**WORK REQUEST**
Down to the last character, transcribe every record.

**DATA FOR THE TASK**
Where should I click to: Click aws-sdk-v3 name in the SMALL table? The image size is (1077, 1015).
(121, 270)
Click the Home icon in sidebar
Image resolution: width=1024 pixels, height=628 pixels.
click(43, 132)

**REPLY TO THE TASK**
Where should I click to: Click aws-sdk-v3 name in the SMALL table? The image size is (1077, 1015).
(121, 270)
Click the Home icon in sidebar
Image resolution: width=1024 pixels, height=628 pixels.
click(43, 132)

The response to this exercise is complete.